■ **Exercise aim**
Below are the entries. Transcribe exactly the lines from the one with "Regenerate the Virtuel" through the one with "Open the Page selection dropdown", ends included, and leave out all others.

(Collected data)
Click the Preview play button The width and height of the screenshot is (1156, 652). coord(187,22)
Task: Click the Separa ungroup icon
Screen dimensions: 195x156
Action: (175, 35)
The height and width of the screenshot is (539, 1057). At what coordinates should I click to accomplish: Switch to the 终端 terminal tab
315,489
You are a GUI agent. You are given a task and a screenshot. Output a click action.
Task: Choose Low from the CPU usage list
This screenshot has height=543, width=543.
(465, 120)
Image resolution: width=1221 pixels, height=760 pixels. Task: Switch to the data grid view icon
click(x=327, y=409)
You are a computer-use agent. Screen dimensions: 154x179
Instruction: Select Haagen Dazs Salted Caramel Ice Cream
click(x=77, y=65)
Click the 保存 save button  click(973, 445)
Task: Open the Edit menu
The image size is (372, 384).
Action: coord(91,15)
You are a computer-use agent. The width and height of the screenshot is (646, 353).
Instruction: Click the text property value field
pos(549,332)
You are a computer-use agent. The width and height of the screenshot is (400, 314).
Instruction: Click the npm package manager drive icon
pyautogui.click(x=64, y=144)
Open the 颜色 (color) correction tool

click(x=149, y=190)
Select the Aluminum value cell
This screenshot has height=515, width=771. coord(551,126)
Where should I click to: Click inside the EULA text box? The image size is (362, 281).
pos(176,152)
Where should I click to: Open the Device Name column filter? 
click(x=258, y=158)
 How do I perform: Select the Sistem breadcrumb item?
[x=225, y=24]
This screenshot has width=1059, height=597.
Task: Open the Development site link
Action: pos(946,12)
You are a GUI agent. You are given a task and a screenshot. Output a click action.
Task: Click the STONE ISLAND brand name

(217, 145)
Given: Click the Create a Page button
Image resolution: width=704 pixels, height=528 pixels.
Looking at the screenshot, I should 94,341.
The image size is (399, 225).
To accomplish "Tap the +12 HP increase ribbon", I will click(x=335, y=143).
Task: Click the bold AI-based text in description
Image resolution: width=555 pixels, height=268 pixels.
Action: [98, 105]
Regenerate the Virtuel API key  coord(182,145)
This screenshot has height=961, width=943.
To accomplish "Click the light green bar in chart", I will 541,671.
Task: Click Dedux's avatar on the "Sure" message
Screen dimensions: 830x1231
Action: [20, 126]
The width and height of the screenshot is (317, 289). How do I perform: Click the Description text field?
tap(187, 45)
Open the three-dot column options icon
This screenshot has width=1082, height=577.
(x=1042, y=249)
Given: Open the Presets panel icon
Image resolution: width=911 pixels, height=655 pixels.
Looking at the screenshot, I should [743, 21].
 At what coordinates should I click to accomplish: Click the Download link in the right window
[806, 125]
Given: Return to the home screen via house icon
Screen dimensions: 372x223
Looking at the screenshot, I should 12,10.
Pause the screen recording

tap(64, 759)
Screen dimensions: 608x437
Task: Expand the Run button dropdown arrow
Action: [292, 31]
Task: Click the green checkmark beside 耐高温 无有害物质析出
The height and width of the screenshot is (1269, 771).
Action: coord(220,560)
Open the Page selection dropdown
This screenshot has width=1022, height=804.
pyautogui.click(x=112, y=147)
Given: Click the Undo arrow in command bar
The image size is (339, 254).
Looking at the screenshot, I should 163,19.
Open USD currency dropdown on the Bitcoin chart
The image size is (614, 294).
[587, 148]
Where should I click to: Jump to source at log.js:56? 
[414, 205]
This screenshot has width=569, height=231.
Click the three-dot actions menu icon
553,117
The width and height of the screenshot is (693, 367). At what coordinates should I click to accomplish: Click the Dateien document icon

■ **Output below**
Regenerate the Virtuel API key  coord(182,145)
This screenshot has height=961, width=943.
To accomplish "Click the light green bar in chart", I will 541,671.
Task: Click Dedux's avatar on the "Sure" message
Screen dimensions: 830x1231
Action: [20, 126]
The width and height of the screenshot is (317, 289). How do I perform: Click the Description text field?
tap(187, 45)
Open the three-dot column options icon
This screenshot has width=1082, height=577.
(x=1042, y=249)
Given: Open the Presets panel icon
Image resolution: width=911 pixels, height=655 pixels.
Looking at the screenshot, I should [743, 21].
 At what coordinates should I click to accomplish: Click the Download link in the right window
[806, 125]
Given: Return to the home screen via house icon
Screen dimensions: 372x223
Looking at the screenshot, I should 12,10.
Pause the screen recording

tap(64, 759)
Screen dimensions: 608x437
Task: Expand the Run button dropdown arrow
Action: [292, 31]
Task: Click the green checkmark beside 耐高温 无有害物质析出
The height and width of the screenshot is (1269, 771).
Action: coord(220,560)
Open the Page selection dropdown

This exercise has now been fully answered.